__Task to carry out__.
Of all the lines below, return only those starting with the line holding "Switch to the" and going on through the line holding "Task: Click the @TheGourmetPieCompany handle", exactly as written.

__Records for the task__.

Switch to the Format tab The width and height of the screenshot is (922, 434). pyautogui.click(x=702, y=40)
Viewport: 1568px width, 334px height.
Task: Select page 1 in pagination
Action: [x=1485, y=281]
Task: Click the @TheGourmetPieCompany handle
---
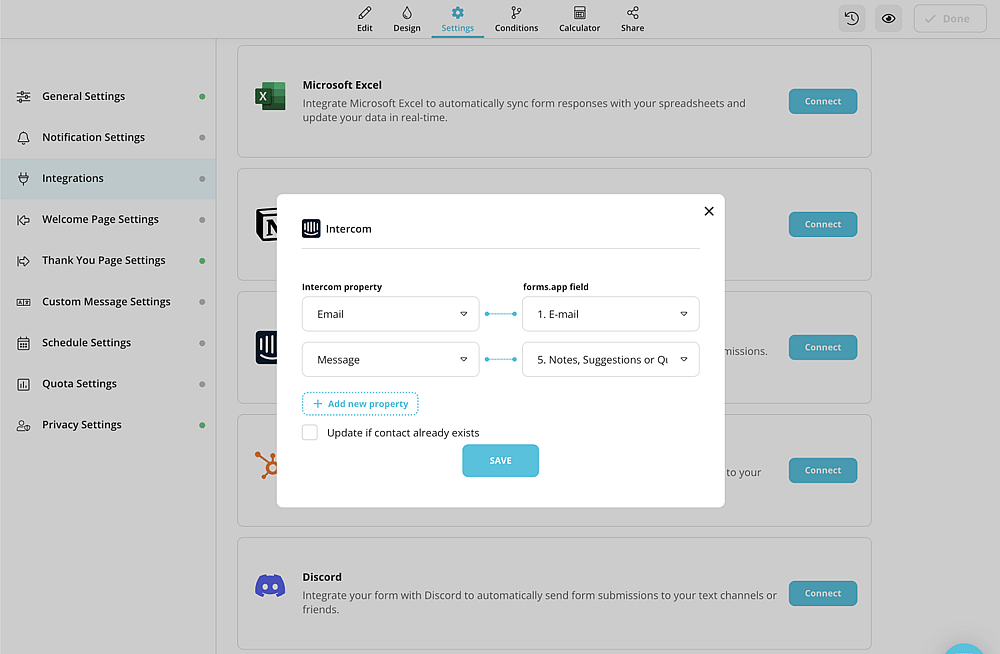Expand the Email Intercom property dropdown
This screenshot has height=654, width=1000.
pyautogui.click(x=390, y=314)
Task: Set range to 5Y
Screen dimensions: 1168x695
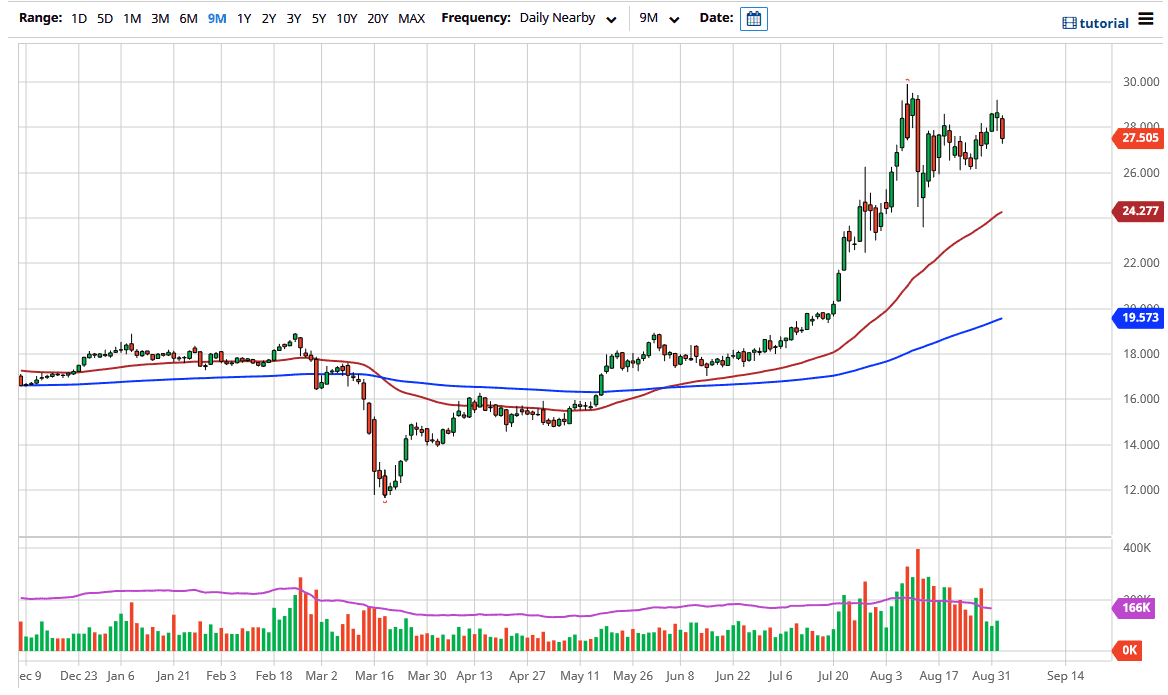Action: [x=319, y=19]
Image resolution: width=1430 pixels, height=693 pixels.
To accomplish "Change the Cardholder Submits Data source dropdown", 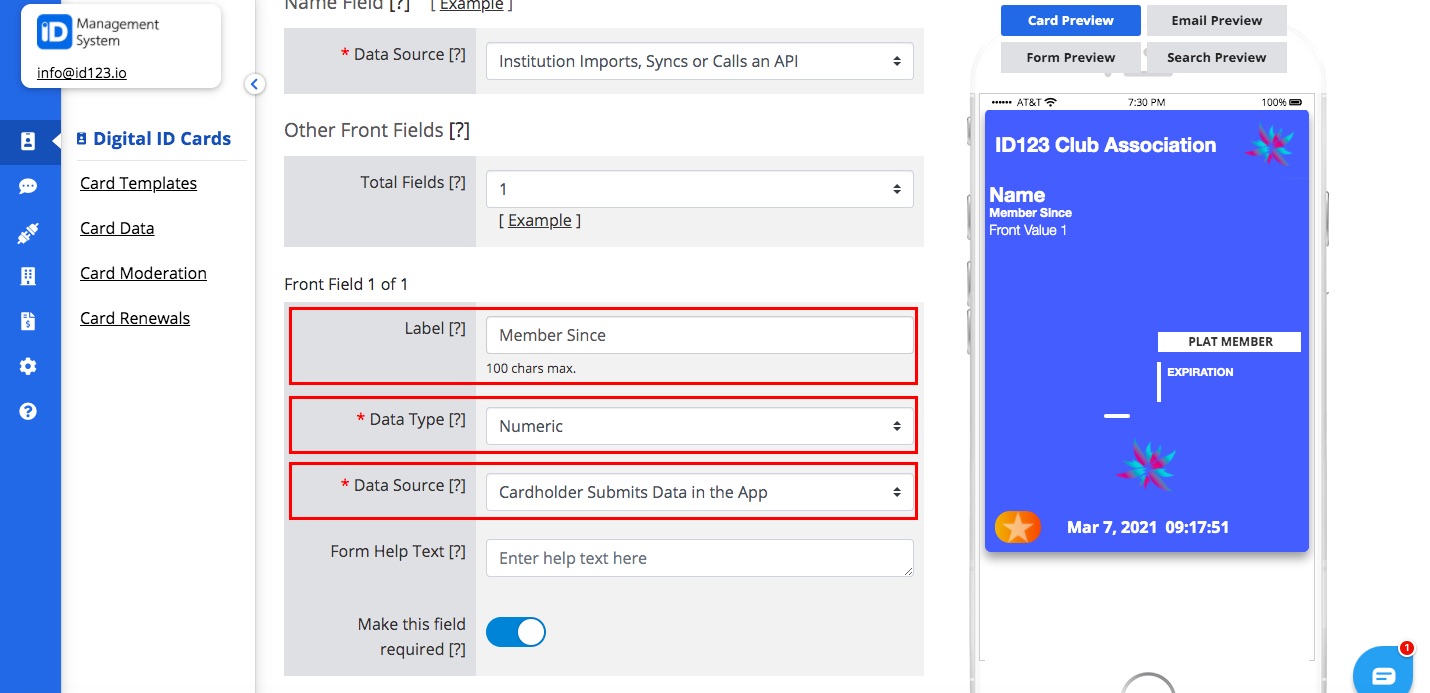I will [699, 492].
---
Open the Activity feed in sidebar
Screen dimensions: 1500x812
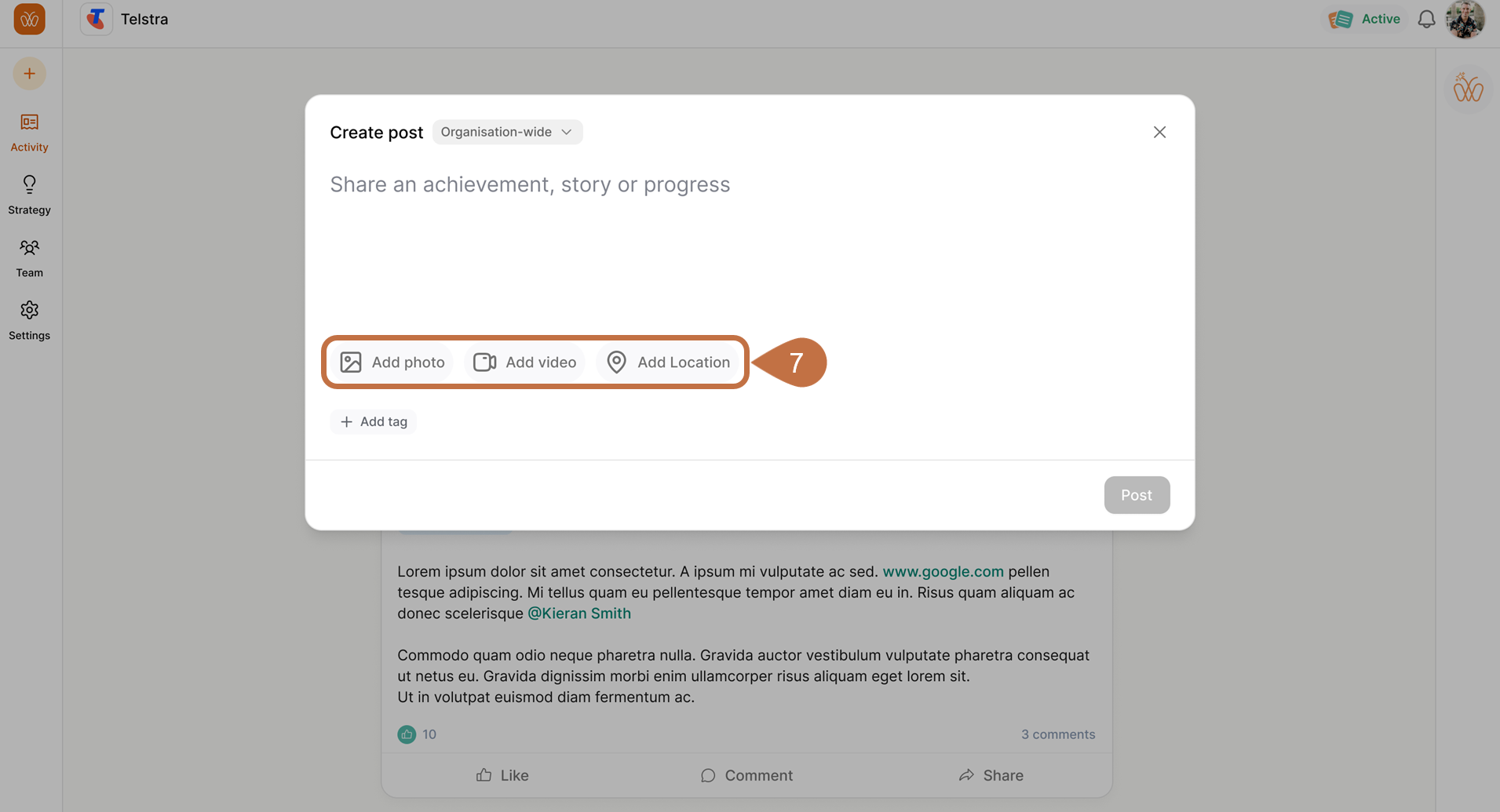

__Solution for this exercise__.
Switch to the Format tab The width and height of the screenshot is (922, 434). pyautogui.click(x=702, y=40)
Viewport: 1568px width, 334px height.
Task: Select page 1 in pagination
Action: [x=1485, y=281]
Task: Click the @TheGourmetPieCompany handle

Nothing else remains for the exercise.